Exercise goal: Set down every line from the one with "Click the Zoeken search field" to the end of the entries, both ends included, exactly as it reads and without pictures.

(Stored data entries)
○ ○ ○ ○ ○ ○ ○

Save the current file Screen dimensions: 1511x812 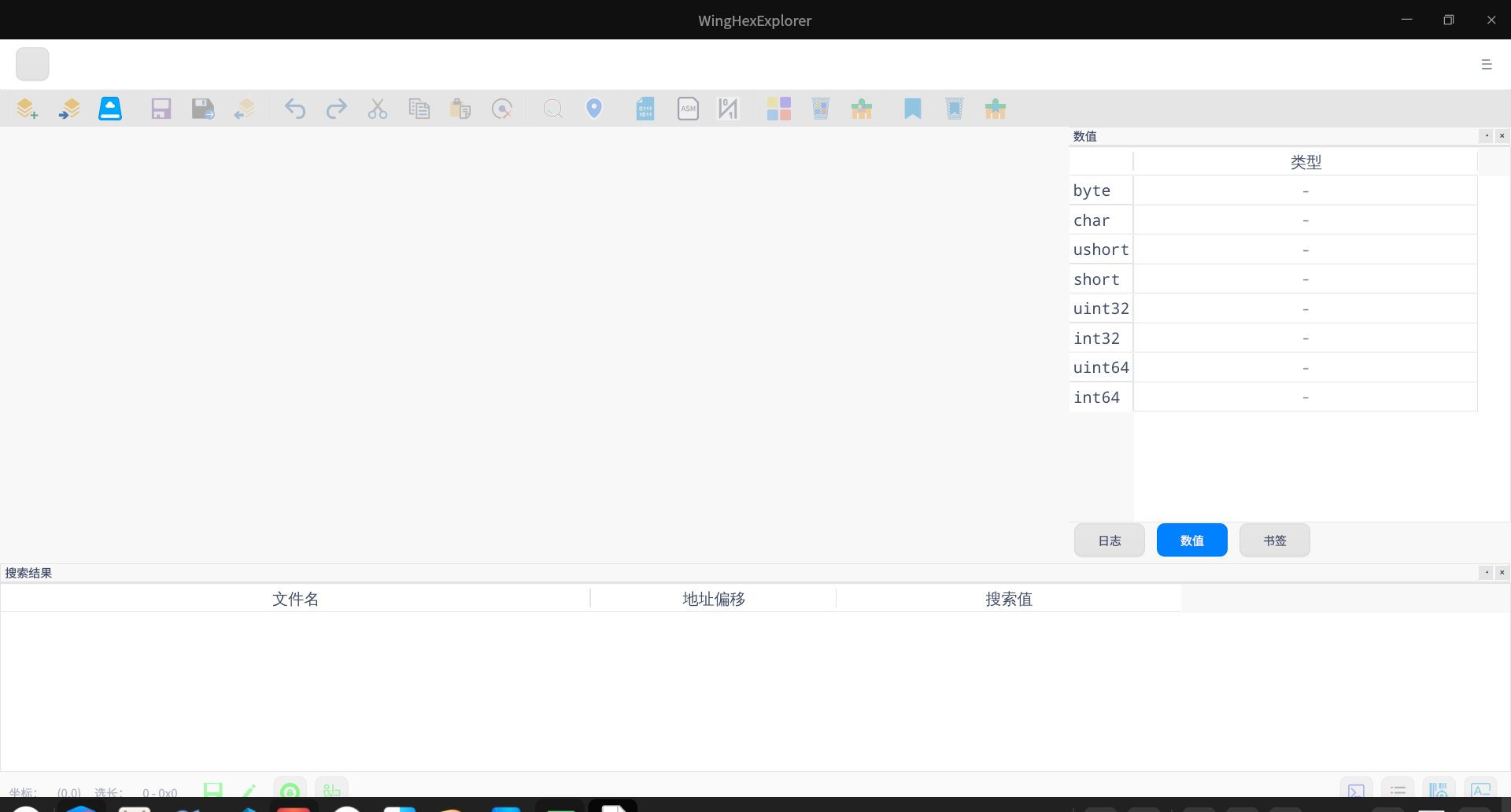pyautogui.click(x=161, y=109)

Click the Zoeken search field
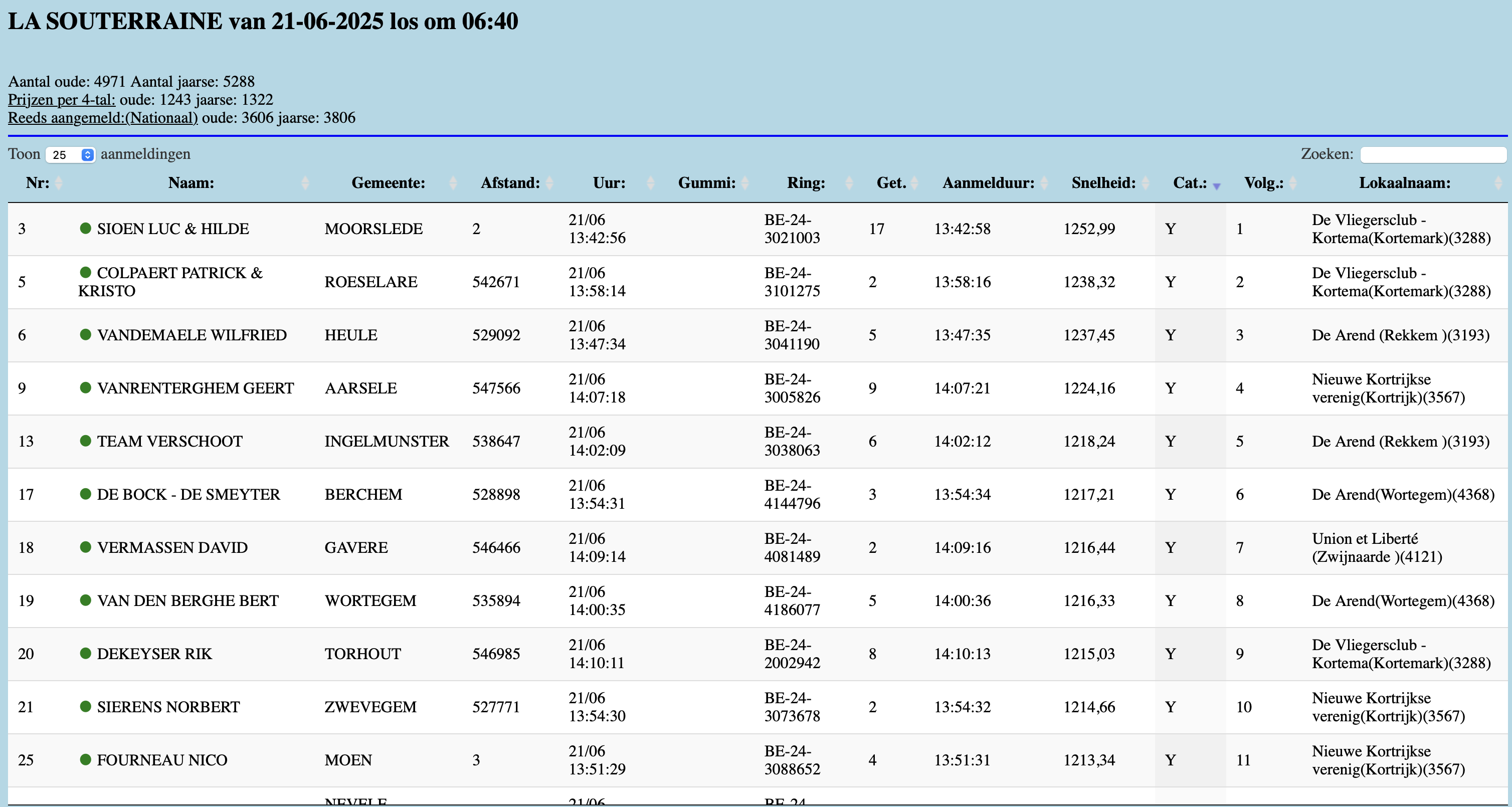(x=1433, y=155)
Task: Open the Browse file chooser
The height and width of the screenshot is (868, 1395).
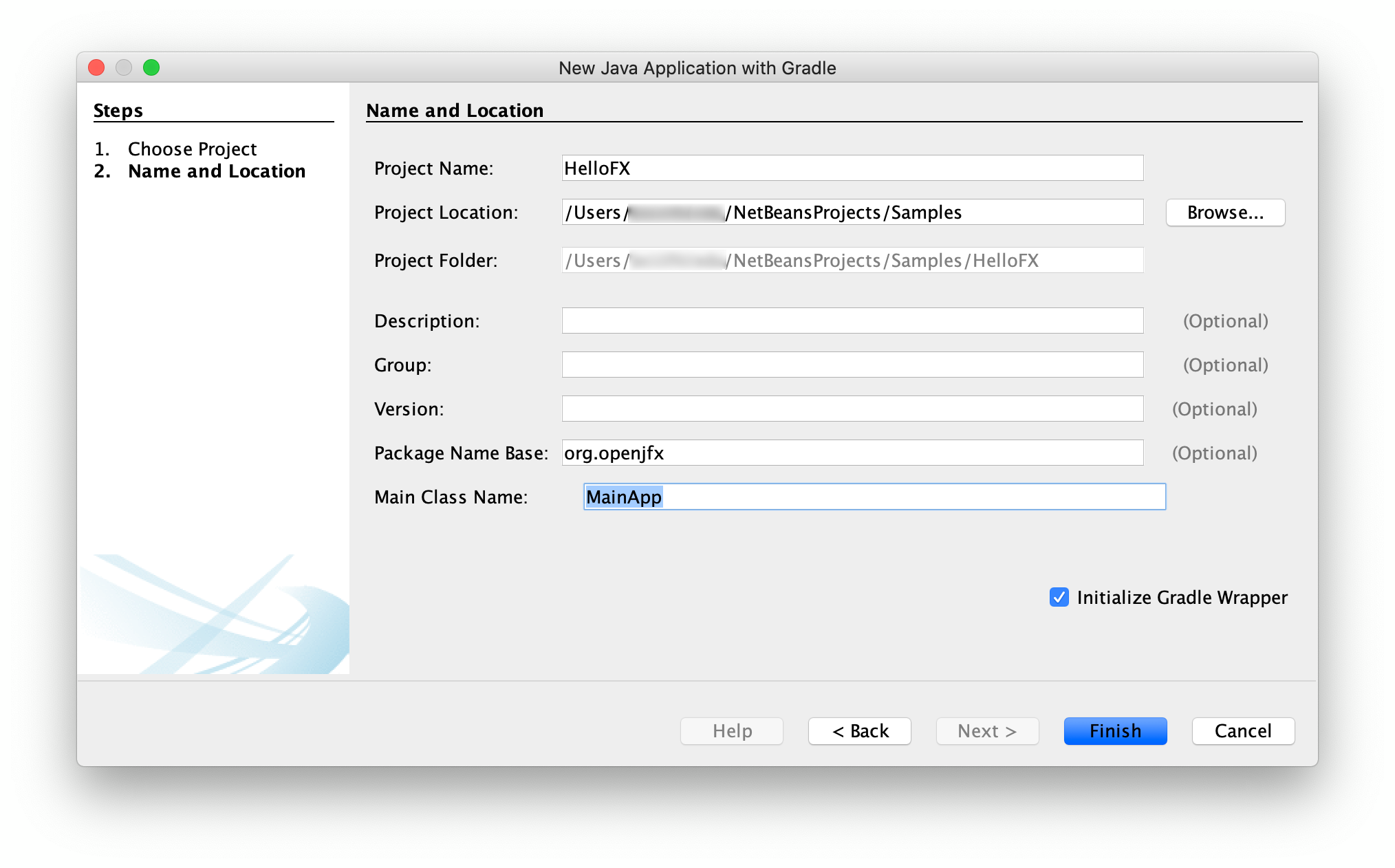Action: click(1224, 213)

○ ○ ○ ○ ○ ○ ○

Output of the exercise:
Click the Zoeken search field
(x=1433, y=155)
Task: Open the Browse file chooser
The height and width of the screenshot is (868, 1395).
Action: click(1224, 213)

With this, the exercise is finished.